* TEXTO FORNECIDO:
.....
O globo, n. 30698, 24/08/2017. País, p. 3.

 

Fundo oco

Catarina Alencastro/ Cristiane Jungblut

24/08/2017

 

 

Se for aprovado, valor de financiamento público eleitoral será decidido por comissão

 

 

Após seguidas tentativas, a Câmara finalmente iniciou ontem a votação da reforma política em plenário e conseguiu retirar do texto dois dos pontos mais polêmicos: o artigo que estabelecia um percentual de 0,5% das receitas do governo para abastecer o fundo eleitoral e a definição de um mandato de dez anos para magistrados de cortes superiores. A sessão deixou explícita a dificuldade que os deputados enfrentam em aprovar temas mais criticados da reforma, como a criação do fundo eleitoral bilionário e a mudança do sistema eleitoral atual para o chamado distritão. O tema volta ao plenário semana que vem.

Na sessão de ontem, os deputados sequer chegaram a discutir a validade dos dois pilares do texto relatado pelo deputado Vicente Cândido (PT-SP): a criação do fundo em si e a mudança do sistema eleitoral para eleger deputados e vereadores, pelo distritão, que elege os mais votados, independentemente da força de seus partidos. A retirada do percentual do orçamento que será destinado à campanha deixará a cargo da comissão de orçamento a definição do valor caso os deputados consigam aprovar o trecho do projeto que cria o fundo. Ou seja: os R$ 3,6 bilhões de dinheiro público para campanhas estão enterrados. A Comissão de Orçamento, porém, pode decidir outro valor.

A percepção crescente entre os deputados é que as chances de uma reforma política avançar para além de pontos periféricos são remotas. Percebendo a dificuldade de se chegar a um acordo, o presidente da Câmara, Rodrigo Maia (DEM-RJ), encerrou a votação da matéria tão logo foi votada a retirada do valor do fundo. Além da polêmica que cerca o assunto, como se trata de uma Proposta de Emenda à Constituição (PEC), para aprovação são necessários os votos de pelo menos 308 dos 513 deputados em dois turnos e depois outros dois turnos de votação no Senado com a aprovação de 49 dos 81 senadores.

— Se não tem acordo, é muito difícil votar alguma coisa — reconheceu o líder do governo na Câmara, Aguinaldo Ribeiro (PP-PB).
.....
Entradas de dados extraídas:
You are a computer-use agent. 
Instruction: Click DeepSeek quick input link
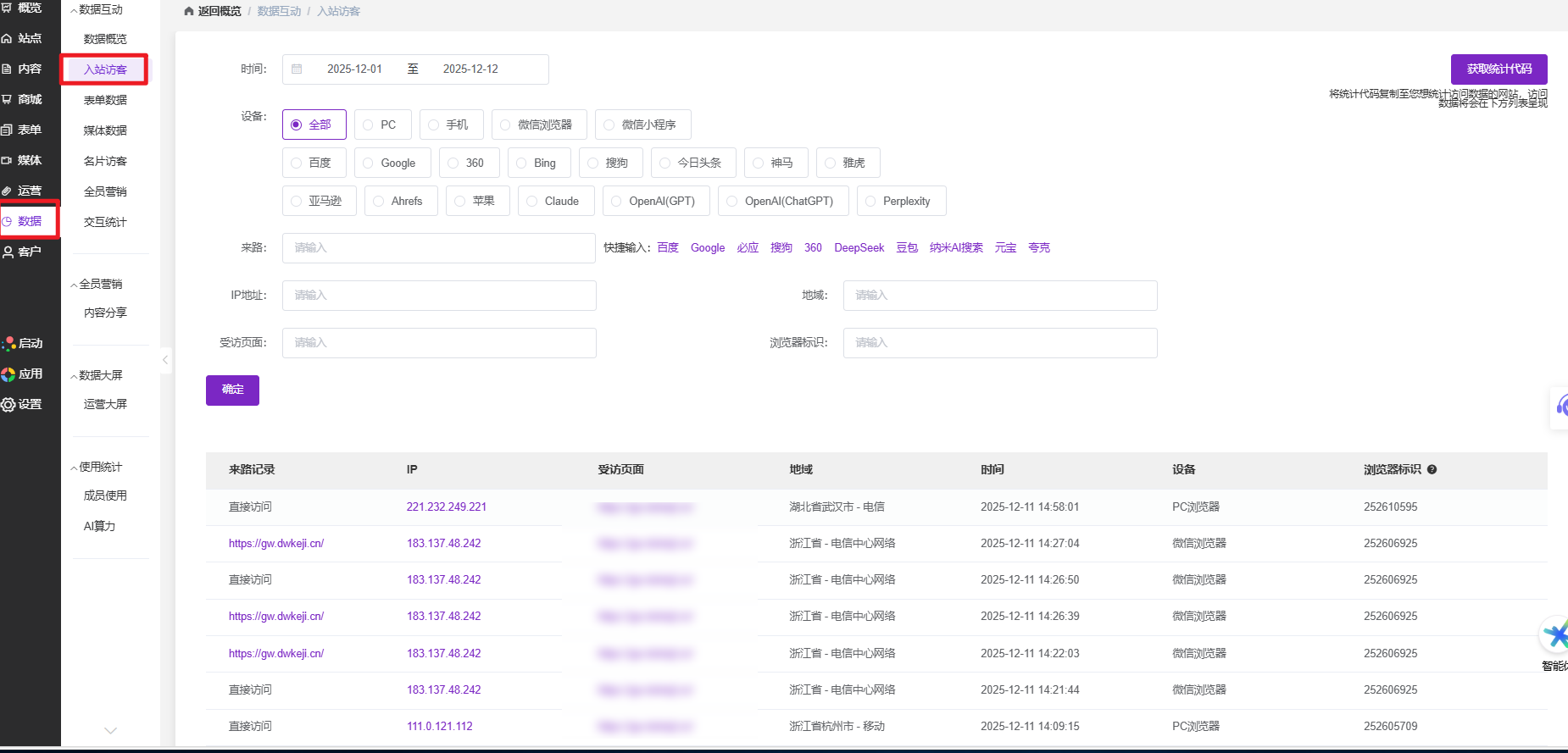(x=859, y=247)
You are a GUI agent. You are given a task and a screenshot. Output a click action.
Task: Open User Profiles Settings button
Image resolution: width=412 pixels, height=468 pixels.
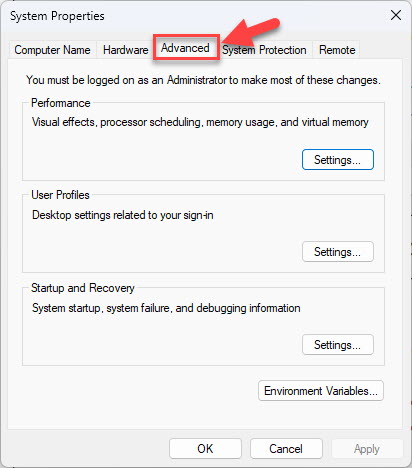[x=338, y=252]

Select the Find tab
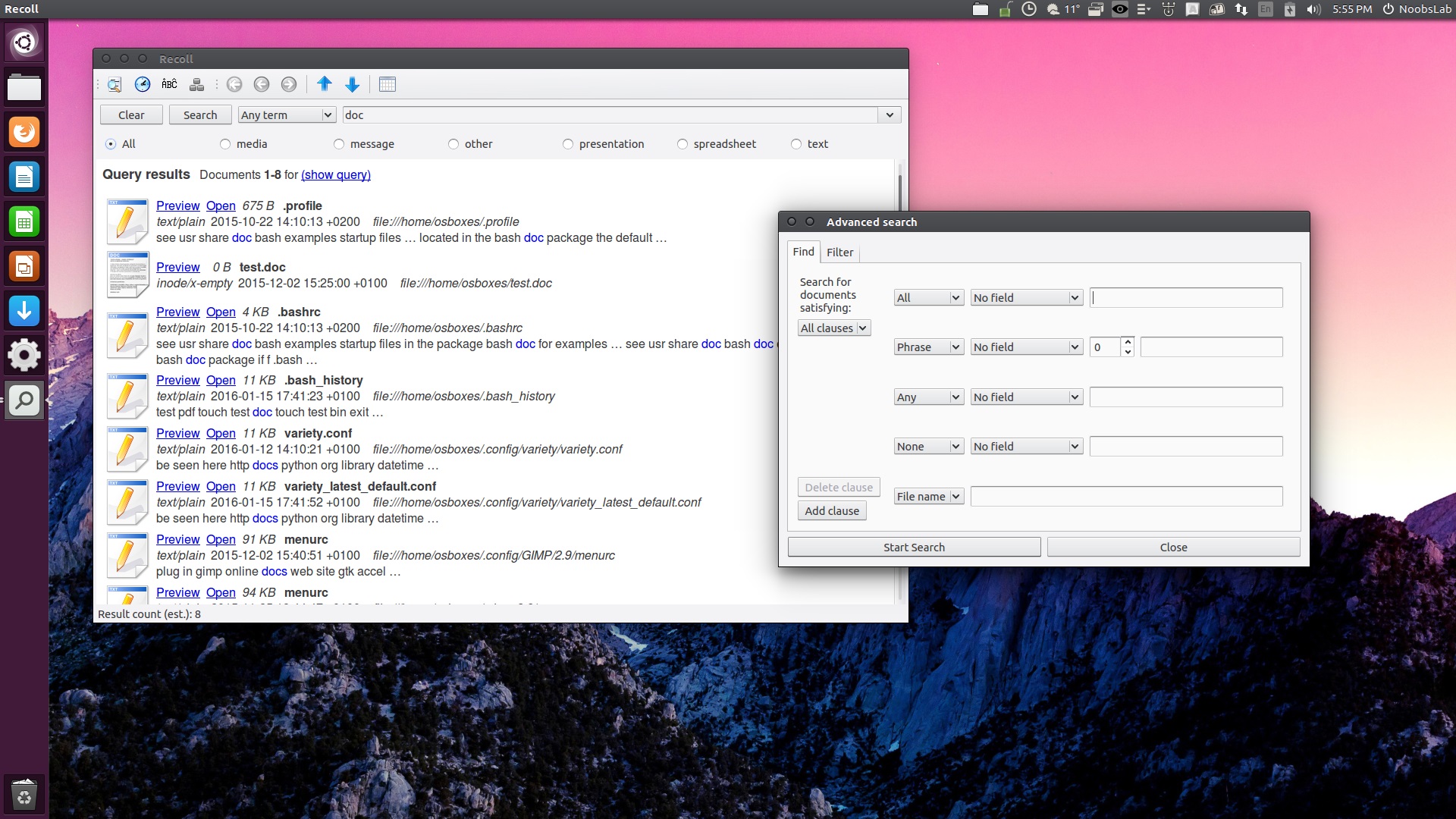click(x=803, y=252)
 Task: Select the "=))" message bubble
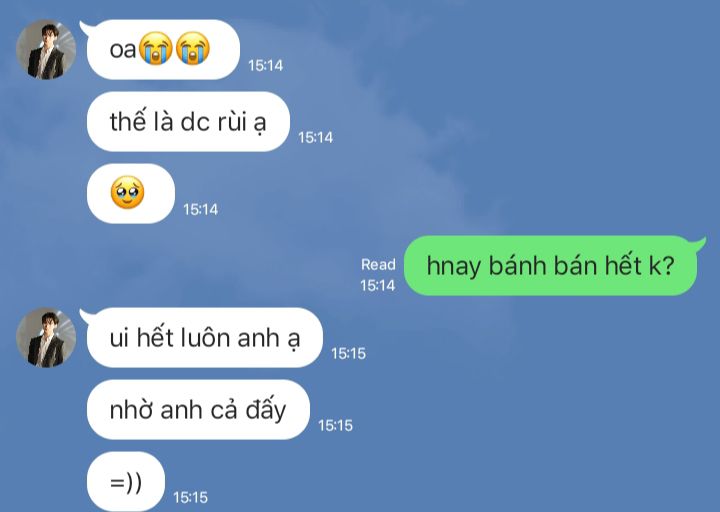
.....
* PEDIDO 1: Transcreva literalmente as linhas dos registros que vão da linha com "Select the Find tab" até o fim dos registros, ambas as pontas incluídas. Deixe as imagens fora da resposta.
* PEDIDO 2: Dê continuidade à reportagem sobre a votação da reforma política na Câmara a partir do ponto em que ela termina.
O texto e os registros são materiais independentes entre si.

* RESULTADO FINAL 1:
Select the Find tab
click(x=803, y=252)
 Task: Select the "=))" message bubble

* RESULTADO FINAL 2:
— Está muito difícil aprovar alguma coisa — disse Pedro Vilela (PSDB-AL).

O destaque retirando valor de R$ 3,6 bilhões do fundo foi aprovado por 441 a favor e apenas um contra. Em seguida, Maia encerrou a discussão.

 

DISTRITÃO PERDE FORÇA

A retirada do valor de um eventual fundo público para financiar campanhas eleitorais só foi possível porque houve acordo e aprovação, antes, de um requerimento apresentado pelo PP para fatiar o texto de Cândido e levar a cabo uma votação em partes, tema por tema. A decisão sobre financiamento público serviu para mostrar que não há votos suficientes para aprovar o ponto seguinte, que, pela ordem, seria o distritão. Isso porque quem votou a favor do fatiamento era, na prática, favorável ao distritão como primeiro ponto a ser votado depois do fundo. O requerimento foi aprovado por 241 votos, quando são precisos 308 votos para aprovar o distritão e o distrital misto.

— Ficou claro que eles não têm voto para aprovar o distritão — disse o líder da minoria na Câmara, deputado José Guimarães (PT-CE)

A proposta para suprimir o artigo sobre a composição do fundo foi acordada entre os aliados do governo e oposição, em especial o PT, partido do relator do texto que trazia essa previsão inicial. No fim, a retirada do valor do fundo foi o único ponto de consenso entre os partidos na noite de ontem. Com isso, caso o vento mude e se consiga formar maioria para o fundo, o texto não trará um valor fixo.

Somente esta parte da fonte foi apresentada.